## EXTRACT TO READ
▽

3B (Sastry) Information Processing for Possibly Compromised SISs.
1A Modeling and analysis of hybrid and embedded systems
Both target applications of CITRIS involve complex digital systems (computers
and networks) interacting with the physical world through sensors and
actuators. Such a hybrid system combines the characteristics of discrete and
continuous behavior. Theories and tools for modeling and analyzing hybrid
systems have emerged over the past few years in control applications. Yet
this research has focused mostly on developing algorithms (and impossibility
results) for solving simple mixed discrete-continuous control problems. SISs
are hybrid systems of a complexity which is certainly not open to precise
algorithmic analysis. The focus must therefore shift to hybrid modeling
techniques for capturing composition, hierarchy, and heterogeneity in a mixed
discrete-continuous setting, and to approximate and stochastic techniques for
system analysis and simulation.
<MORE DETAILS TO COME>
1B Multi-aspect interfaces for component-based design
Existing formal design methodologies are either optimistic or pessimistic.
The optimistic approach advocates strictly top-down, stepwise refinement
design, with the design team in full control of the complete design. It
does not allow for some parts or aspects of the design to be unknown,
unpredictable, or evolving. The pessimistic approach is strictly bottom-up,
component-based design, where some components may be preexisting, and the
design of each component must consider an environment that behaves in
arbitrary, possibly adversarial way. It does not allow for individual
components to be designed under assumptions about how the environment, that
is, the other components of the system, behave. We submit that neither
the fully optimistic ("all parts work together by design") nor the fully
pessimistic ("each part is on its own") paradigm is realistic for complex,
heterogeneous designs such as SISs. We propose to develop the foundations
of a formal approach to design that permits a synthesis of both paradigms.
The centerpiece of our approach is the development of
component interfaces that are much more
expressive than traditional interfaces used in software or hardware designs.

△

Carry the research proposal on hybrid systems and component interfaces forward from its last sentence.

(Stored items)

▽

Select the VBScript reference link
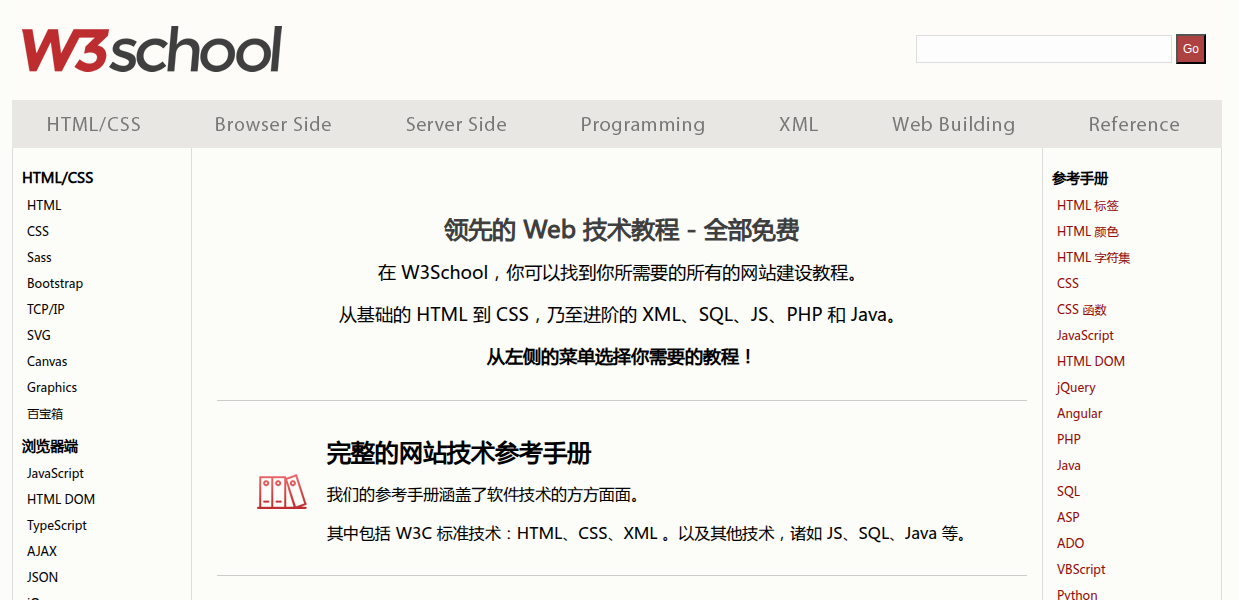click(1081, 569)
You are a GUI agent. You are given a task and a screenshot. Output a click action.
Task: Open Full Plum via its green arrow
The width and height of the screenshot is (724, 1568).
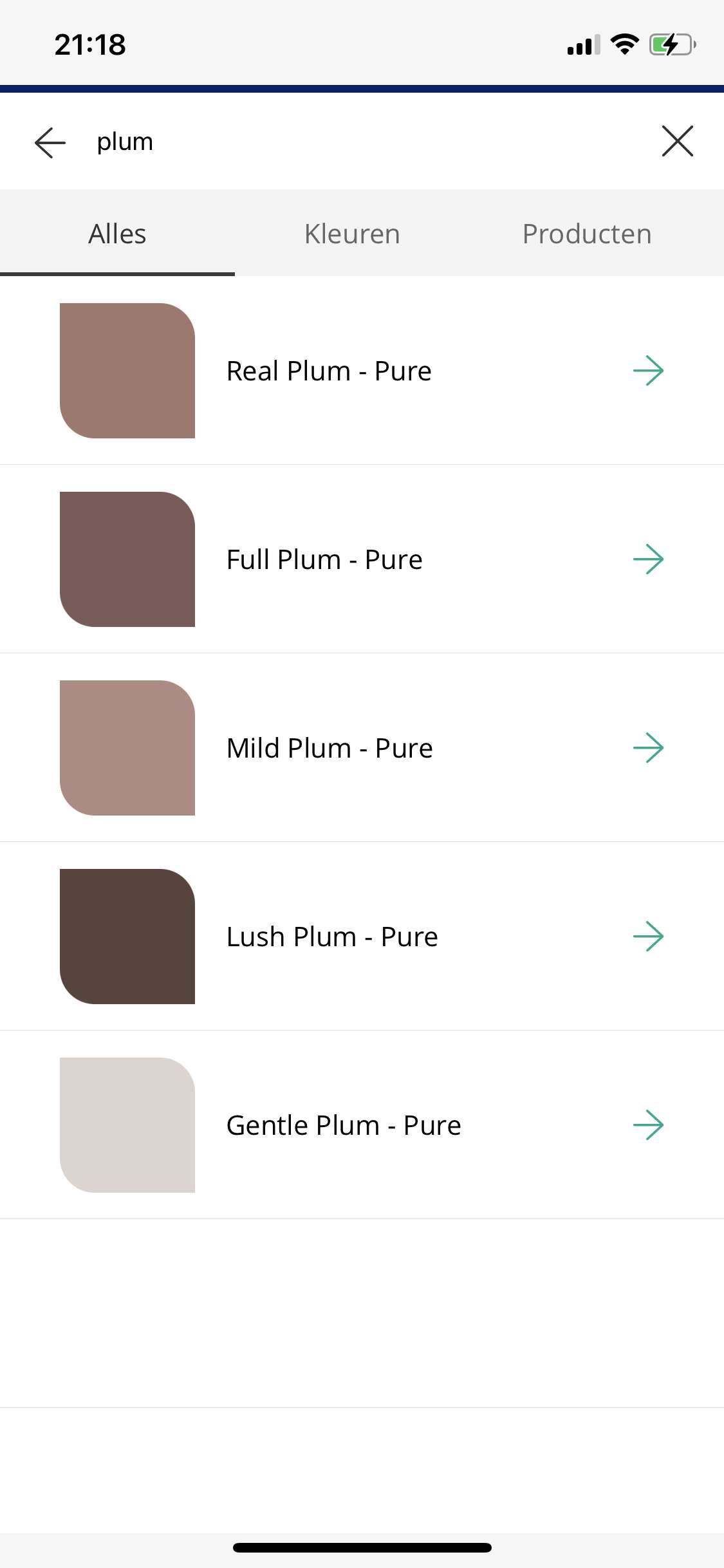coord(648,559)
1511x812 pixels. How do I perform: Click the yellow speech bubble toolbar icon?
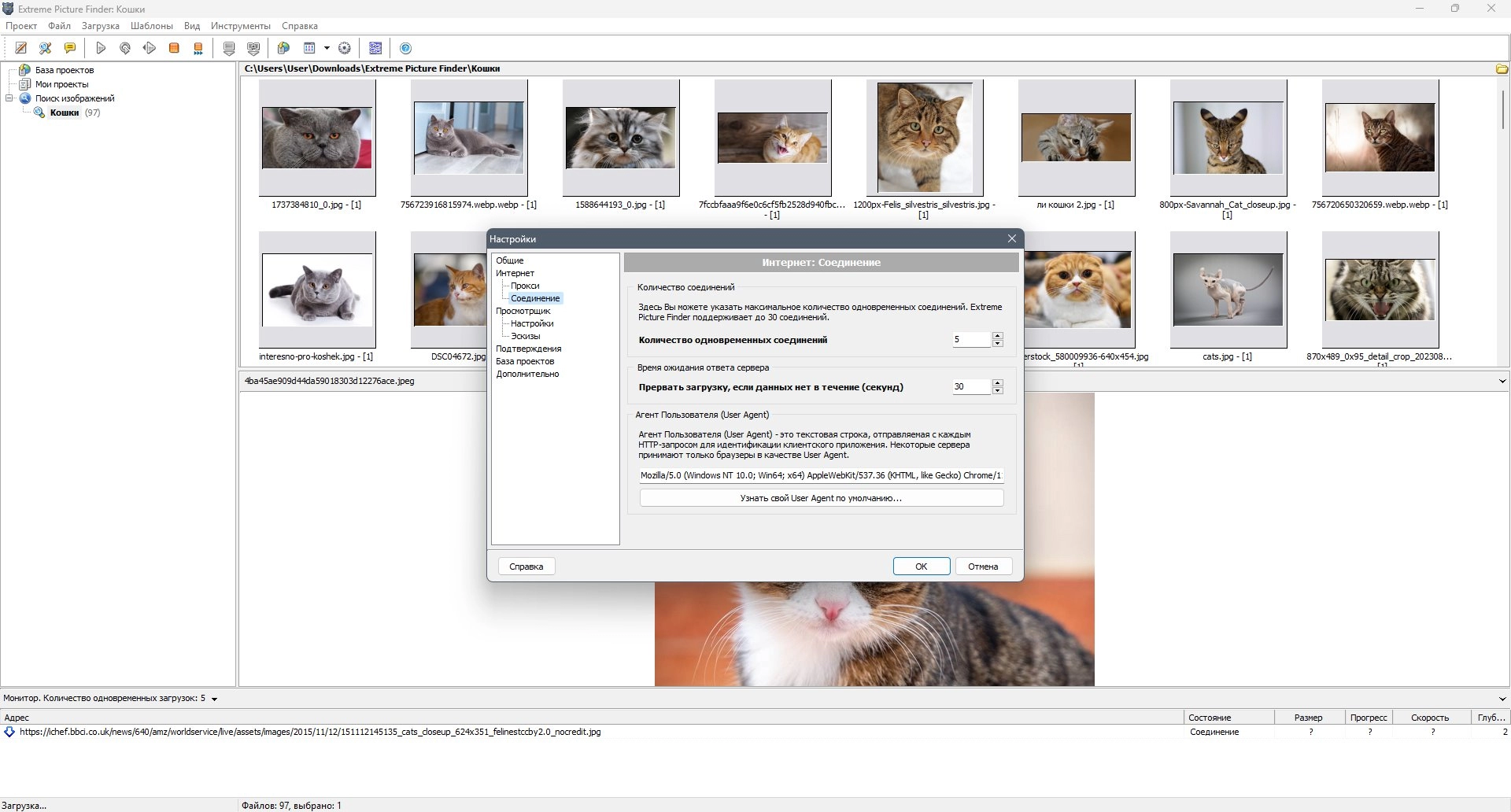pos(70,48)
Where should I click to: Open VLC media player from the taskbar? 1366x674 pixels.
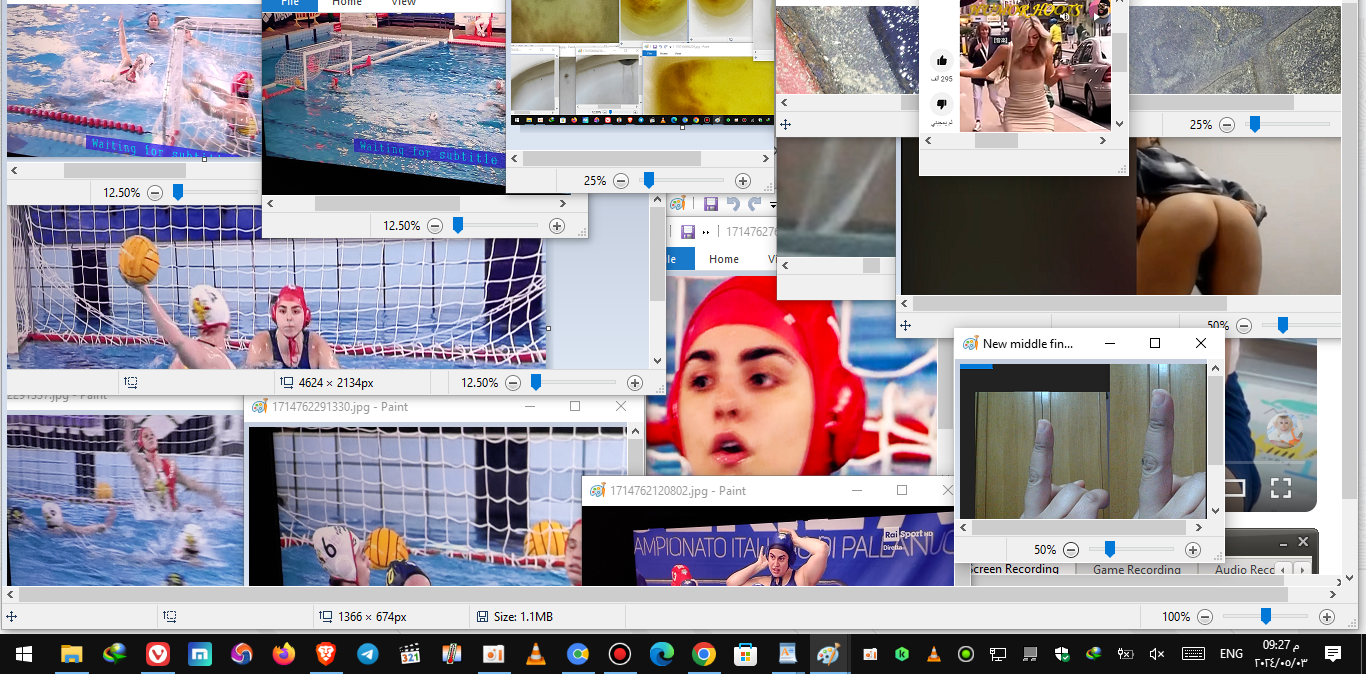point(536,654)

△

## TASK OUTPUT
First, the interfaces we envision not only specify, on some abstract level,
what a component does, but also what the component expects the environment to
do. Such “assume-guarantee interfaces" allow the designer of a component to
adopt an optimistic view about some aspects of the other components, as if
those aspects were under the designer's control, and at the same time adopt a
pessimistic view about other aspects of the other components and the
environment, which may be unknown at design time or unpredictable. Second,
the interfaces we envision not only specify aspects that are traditionally
specified in interfaces, such as the number and types of the arguments of a
procedure, but permit the specification of wide variety of different aspects,
for example, that the call of the specified procedure must always be preceded
by the call of another (for e.g., initialization) procedure. There has been
considerable work on functional interface languages, little on timing and
security, and virtually none on other system aspects such as resource
management, performance, and reliability. This lack of multi-aspect
interface formalisms has forced designers to address timing, security,
performance, and reliability issues at all levels of the implementation in
order to attain the desired properties for the global system.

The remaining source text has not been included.